L’unico modo per non sentirci in pace è l’essere perfezionista o sentire le nostre colpe (che sono frutto del nostro perfezionismo).
Il perfezionista è il torturatore de se stesso, lo scontento per professione. Egli tende a ciò che una persona umana non può raggiungere.
L’educazione al perfezionismo si inizia a casa: il bravo bambino è… io voglio essere come mio padre, o mia madre, o lo zio Augusto, o la zia Rosalia… poi la scuola aiuta: il bravo scolaro è… fino ai sogni liceali di voler essere come Einstein. Segue la società, con la pubblicità o con l’esempio del cittadino integrale e con la conclamata star del cinema.

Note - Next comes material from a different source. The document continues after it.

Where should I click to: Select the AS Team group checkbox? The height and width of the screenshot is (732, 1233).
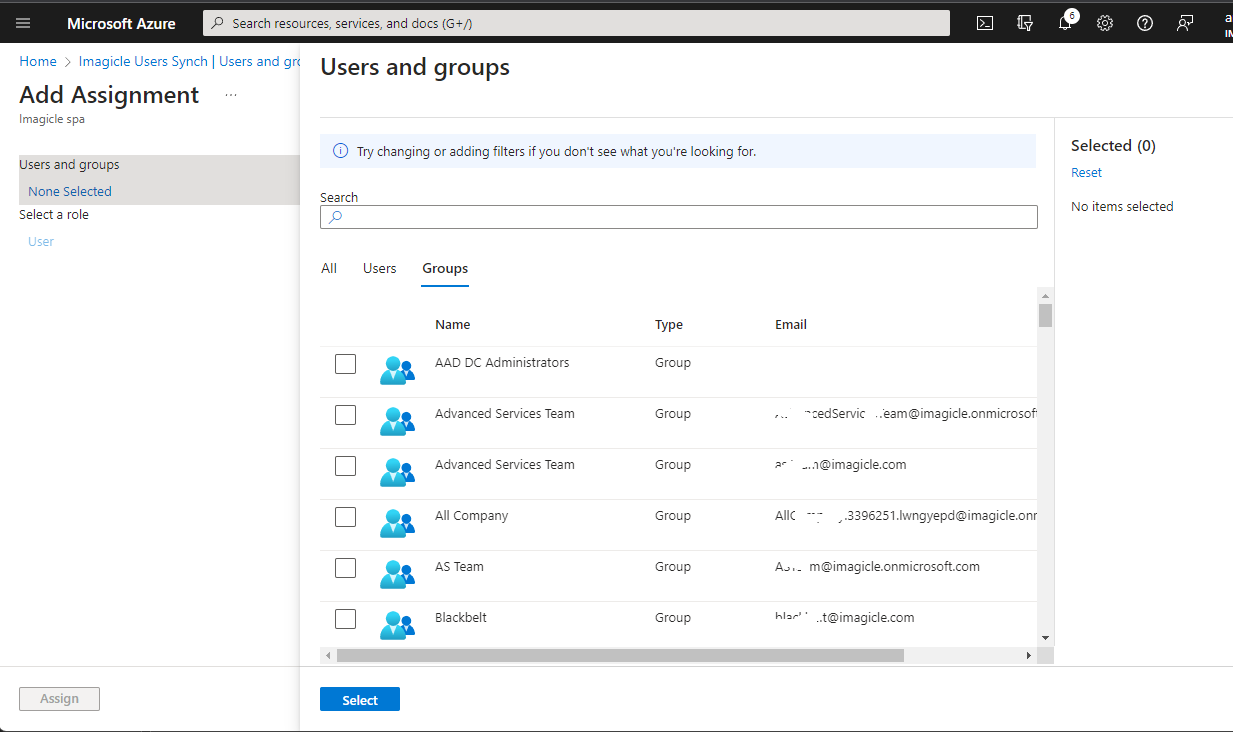pyautogui.click(x=345, y=568)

C’è poi la suggestiva aggiunta della religione, che propone esempi di santi, e che perfino nella liturgia sollecita a seguire l’esempio del santo tale o della santa tal’ altra.
E noi dove siamo? Chi siamo, perché non siamo nessuno se non siamo come gli esempi proposti? Ci spronano in tutti i modi a non essere noi stessi, ma l’altro da noi. E così viene coltivata la scontentezza, se non l’infelicità, perché non siamo quello là, e non questo qui.
Bellamente si dice: “educhiamo i bambini a essere felici, non a essere perfetti!”. Fino a che tendiamo a diventare l’altro, ci dimentichiamo di scoprire e di sviluppare le doti nostre. Educhiamoci a esser “completi” in noi, vivendo il dono di Dio che noi siamo. Cioè a essere “perfetti” secondo le indicazioni della natura e del Vangelo.